Second Breast Cancer Trial Shows Positive Trends
Dr. James Vretenberg, associate professor of medicine, Duke University Medical Center in Durham, North Carolina, also studied recombinant human IL-11 in 75 patients with metastatic or high-risk primary breast cancer who were being treated with high-dose chemotherapy and hematopoietic support. After being reinfused with their own peripheral blood progenitor cells or an autologous bone marrow graft, patients received 25 or 50 mcg/d of IL-11 or placebo.
"There...was a trend in decreased platelet transfusion requirements in the interleukin-11 groups as compared with placebo," said Dr. Vretenberg. "There was a suggestion of a decrease in the number of patients who required more than 10 units of platelets, and also the number of patients who failed to engraft their platelets by day 30."
Interleukin-11 was well tolerated in this study. No significant differences emerged between the two groups with regard to the incidence of atrial arrhythmias.
Other Potentially Useful Actions
In addition to its effects on hematopoiesis, IL-11 has other potentially useful physiologic activities. One of the more "striking" effects, said Dr. Steven Opal, "is its ability to promote and maintain epithelial cell integrity and to prevent mucus membrane injury following radiation and chemotherapeutic agents in murine models."
"And also in a hamster model of radiation or chemotherapy-induced mucus membrane injury, not only can one show preservation of the gastrointestinal mucosa but also reduction in lethality from these injurious effects of these agents on the gastrointestinal tract," added Dr. Opal, associate professor of medicine, Brown University School of Medicine, Providence, Rhode Island.
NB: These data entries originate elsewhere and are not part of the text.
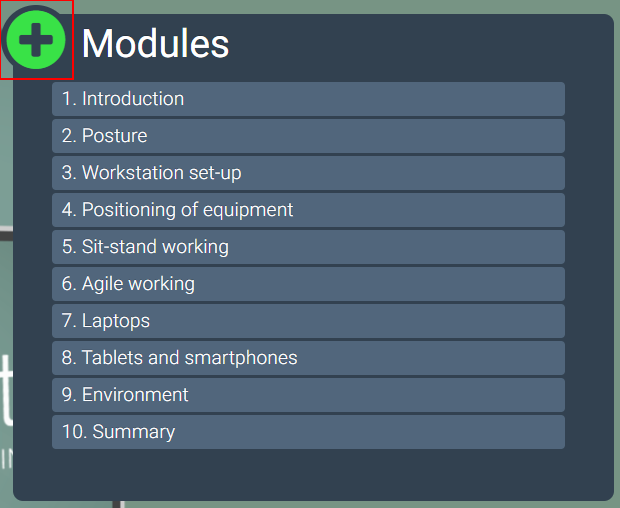
Task: Click the green plus icon
Action: click(x=36, y=40)
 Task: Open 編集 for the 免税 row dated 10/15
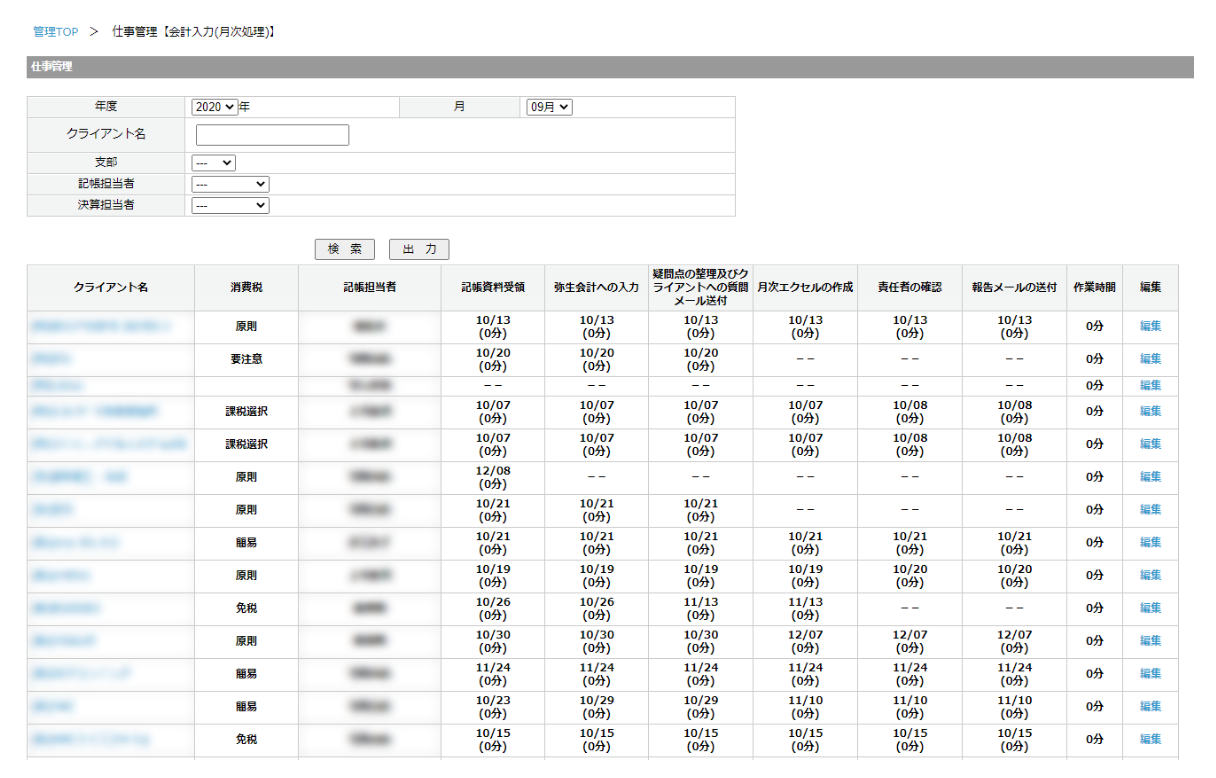(1150, 739)
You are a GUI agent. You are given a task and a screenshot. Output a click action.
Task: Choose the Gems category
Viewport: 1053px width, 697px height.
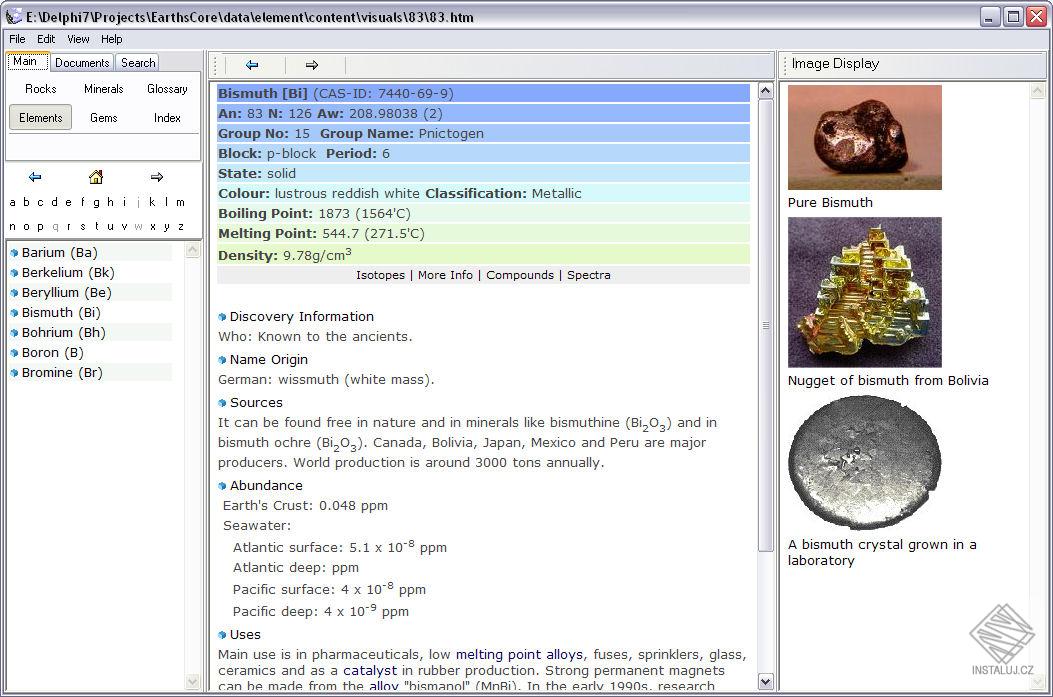tap(103, 118)
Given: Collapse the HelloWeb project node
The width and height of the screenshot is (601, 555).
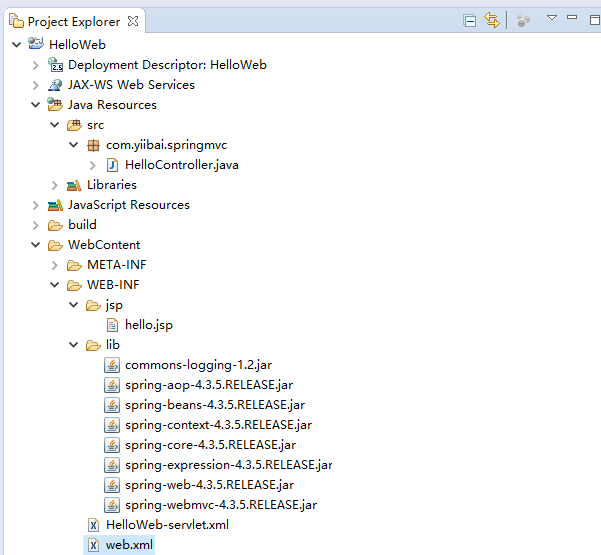Looking at the screenshot, I should tap(17, 45).
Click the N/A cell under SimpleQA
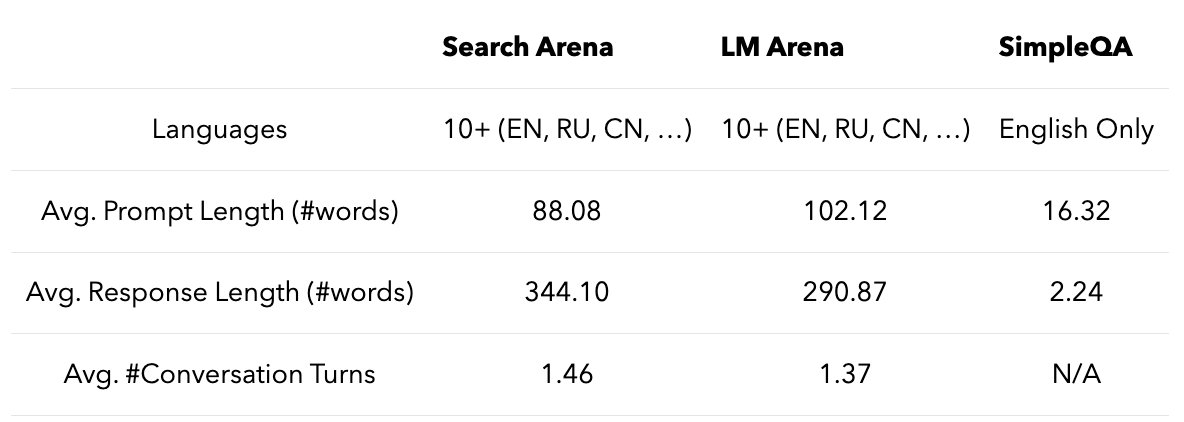Image resolution: width=1184 pixels, height=422 pixels. [1076, 375]
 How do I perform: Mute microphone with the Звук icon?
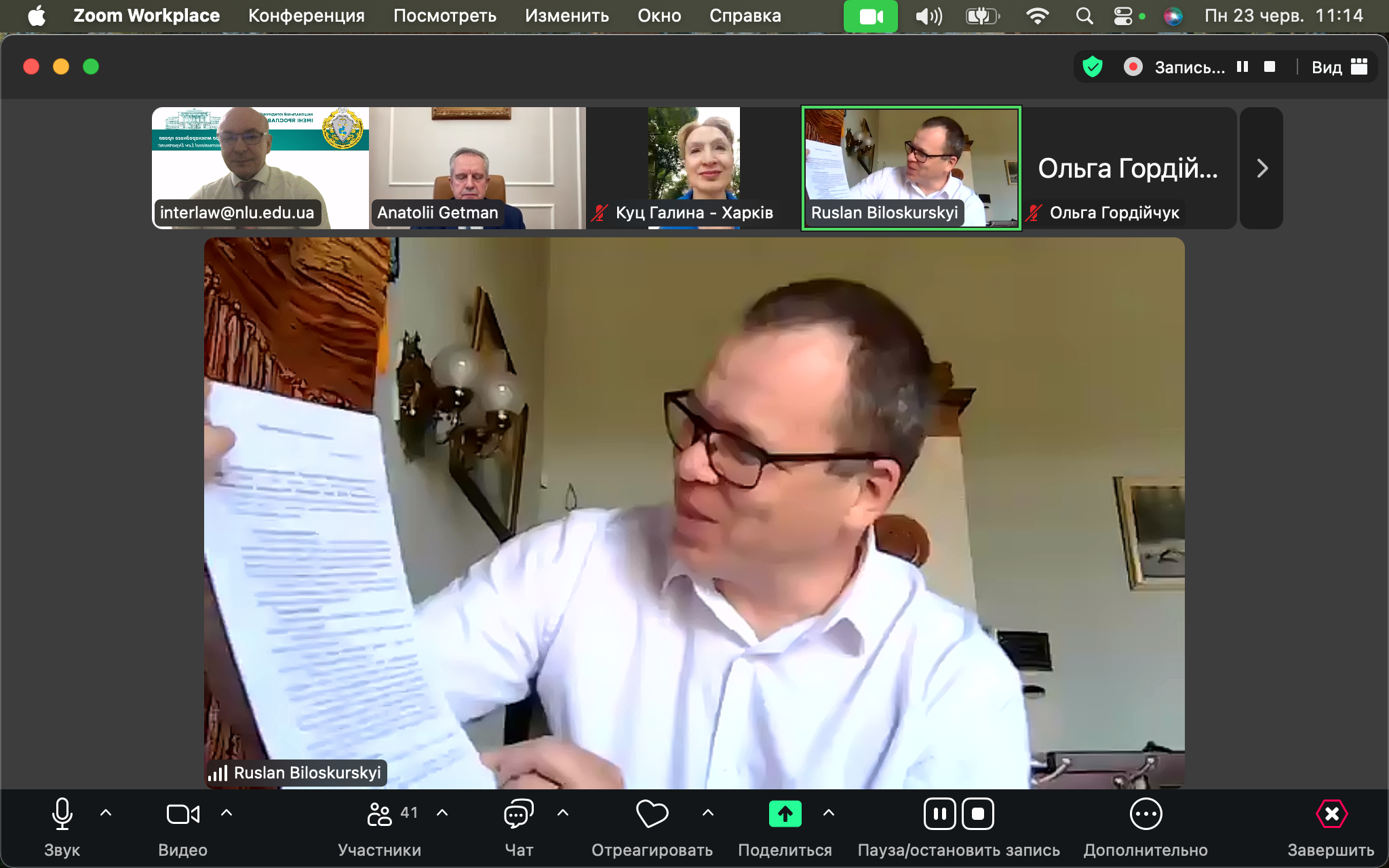pos(62,814)
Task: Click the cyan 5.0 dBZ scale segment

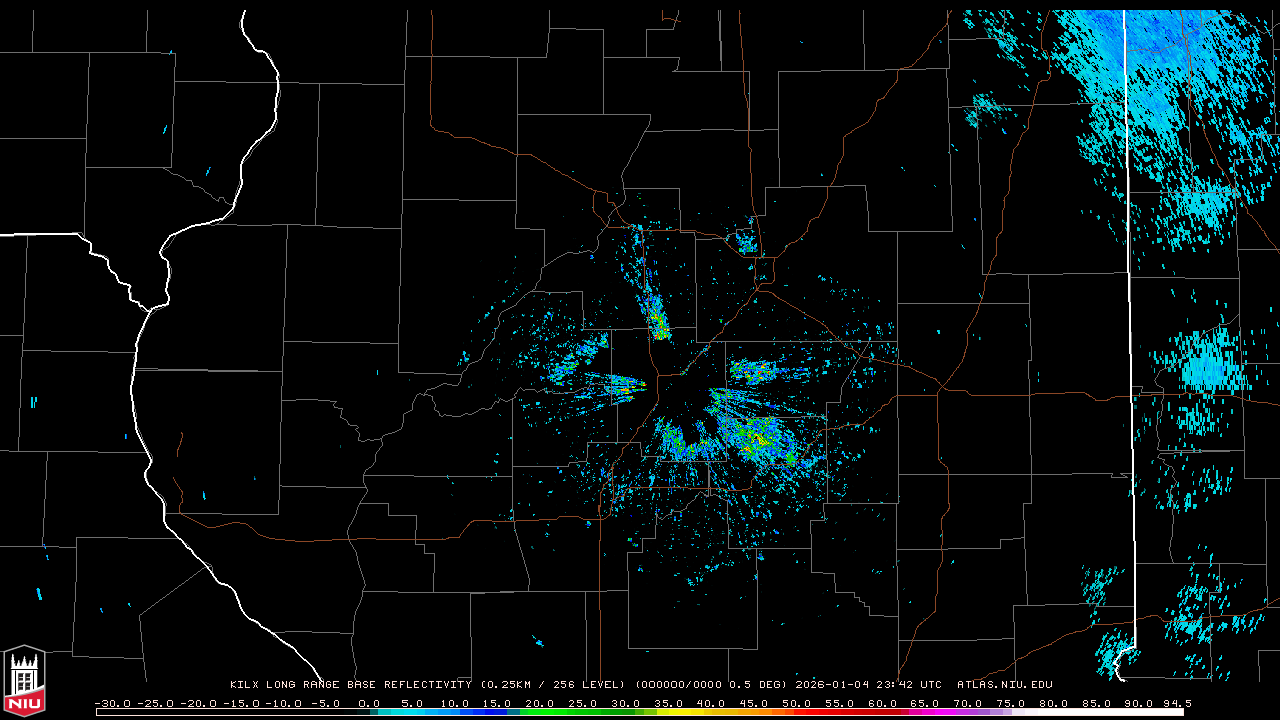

In a rat model designed to simulate the sepsis seen in patients with low white blood cell counts, recombinant human IL-11 provided significant protection from the invasive bacteria. The animals treated with IL-11 had a 40% survival rate compared to the control group. Also, said Dr. Opal, the control animals exhibited very impressive necrosis and thinning of the gastrointestinal mucosa, whereas the IL-11 treated animals had remarkable preservation of their gastrointestinal histology.
To simulate clinical situations even more closely, Dr. Opal and colleagues combined recombinant human IL-11 with antimicrobial agents. Animals that received ciprofloxacin (Cipro) had a 60% survival rate, but those receiving IL-11 and the antimicrobial had a 100% survival rate.
"...This strategy might prove to be beneficial if given in combination with a conventional therapy in the febrile neutropenic patient who has gram-negative sepsis," said Dr. Opal.